Brief: Print nothing except the line holding "Instruction: Click the quoted tweet text body" and the lines that come after it in the material below, and leave the pictures out.

Task inputs:
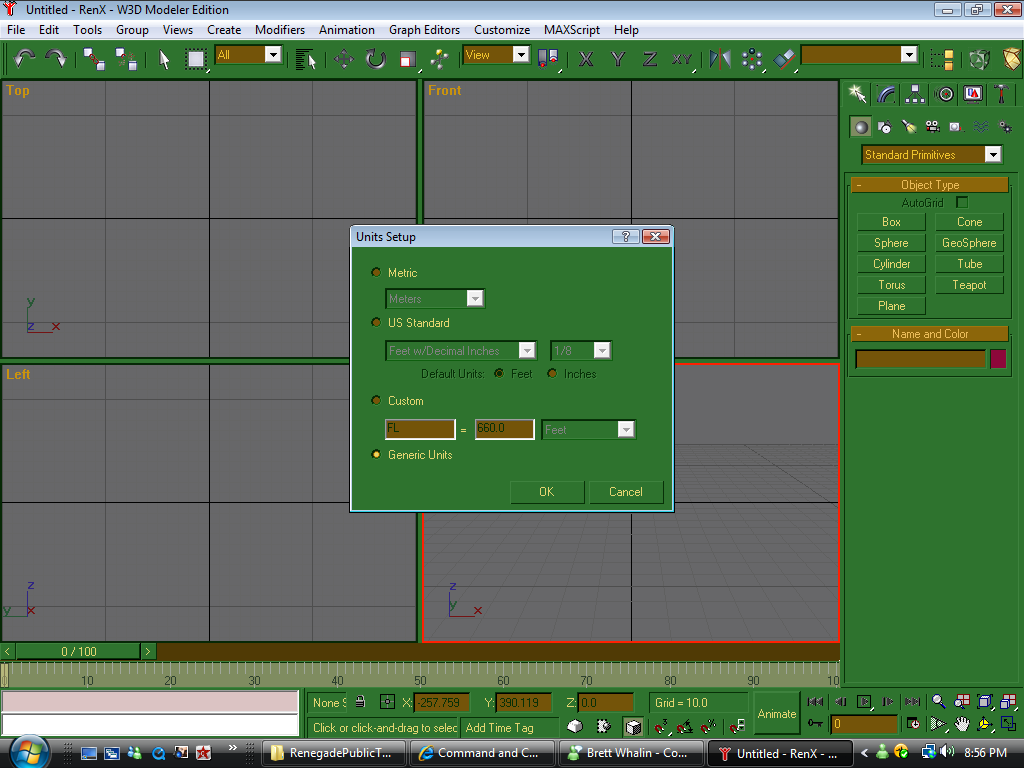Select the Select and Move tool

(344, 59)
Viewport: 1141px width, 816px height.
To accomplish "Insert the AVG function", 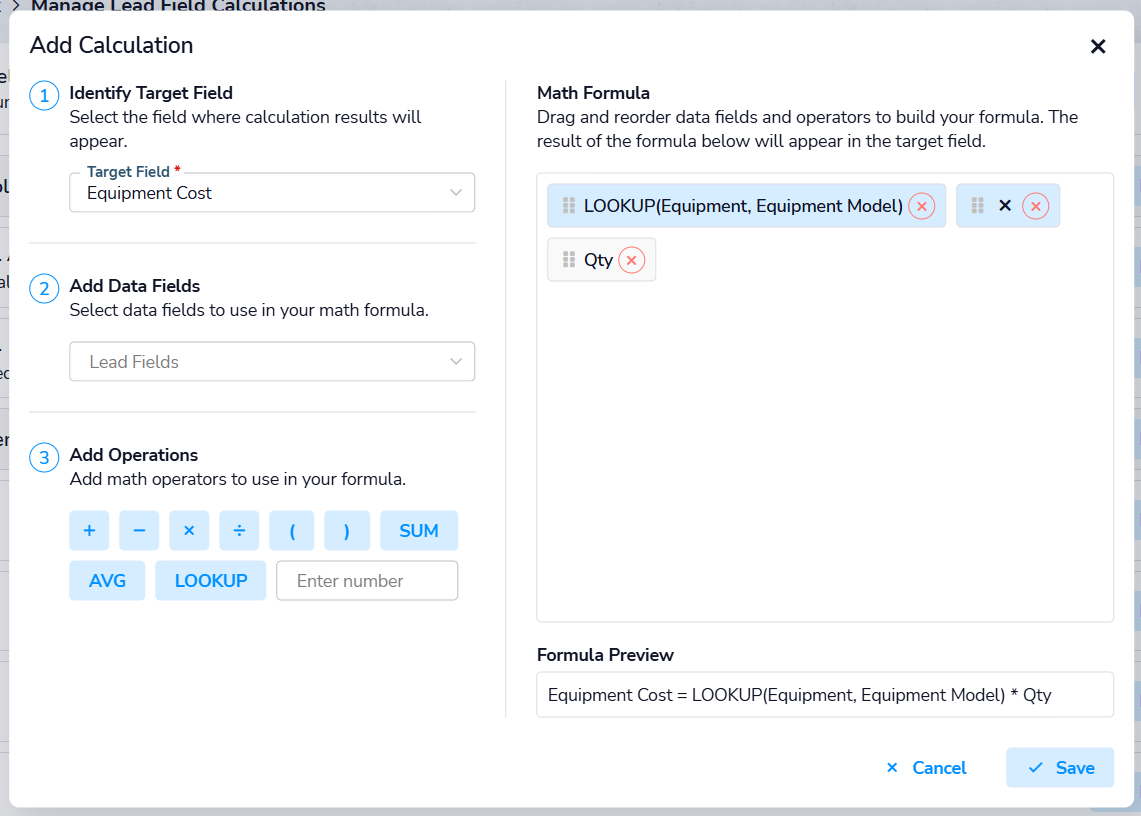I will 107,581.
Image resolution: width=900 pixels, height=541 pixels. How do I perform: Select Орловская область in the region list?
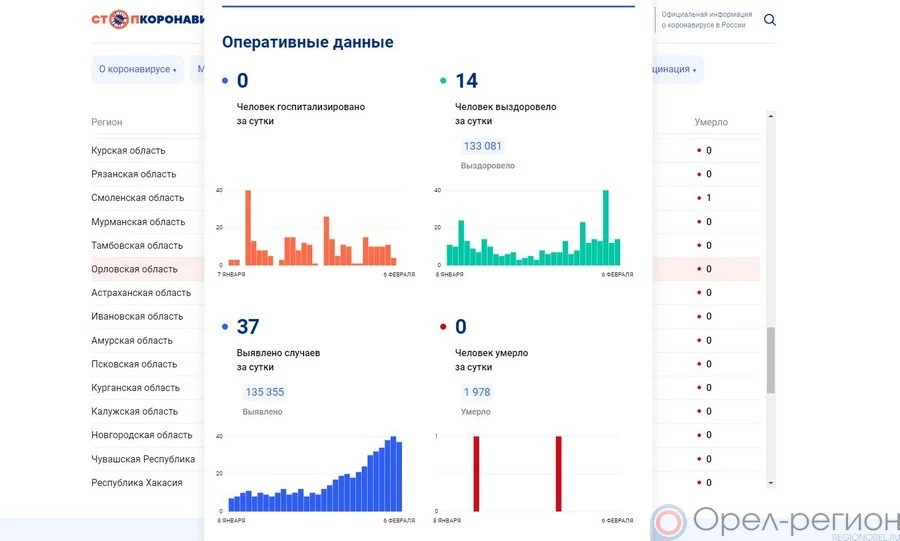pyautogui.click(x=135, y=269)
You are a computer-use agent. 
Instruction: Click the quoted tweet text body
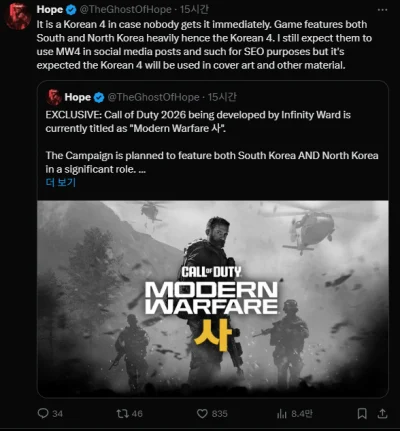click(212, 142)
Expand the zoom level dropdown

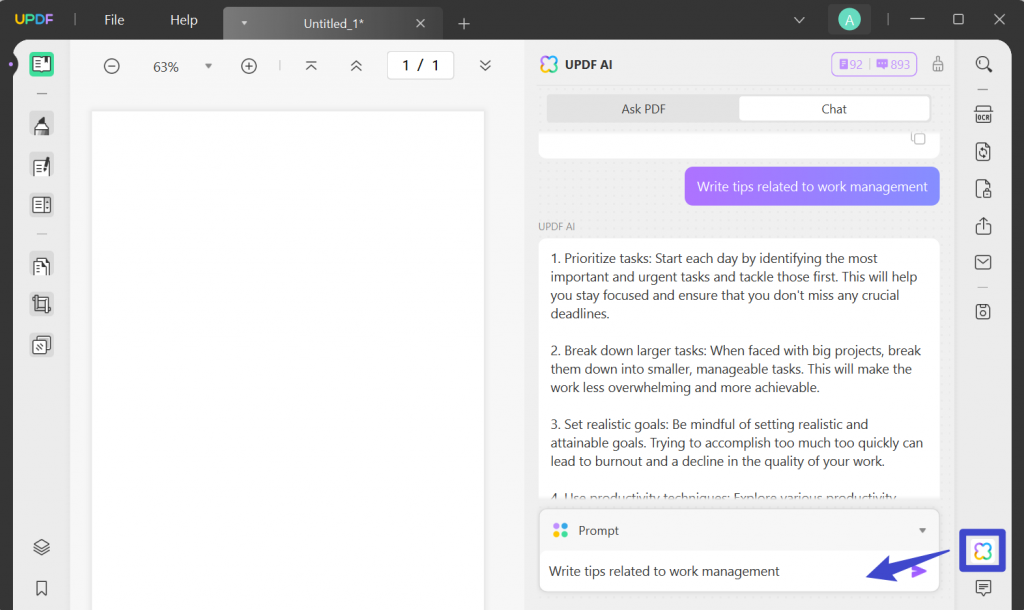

Problem solution:
Instruction: Click the quoted tweet text body
click(212, 142)
Expand the zoom level dropdown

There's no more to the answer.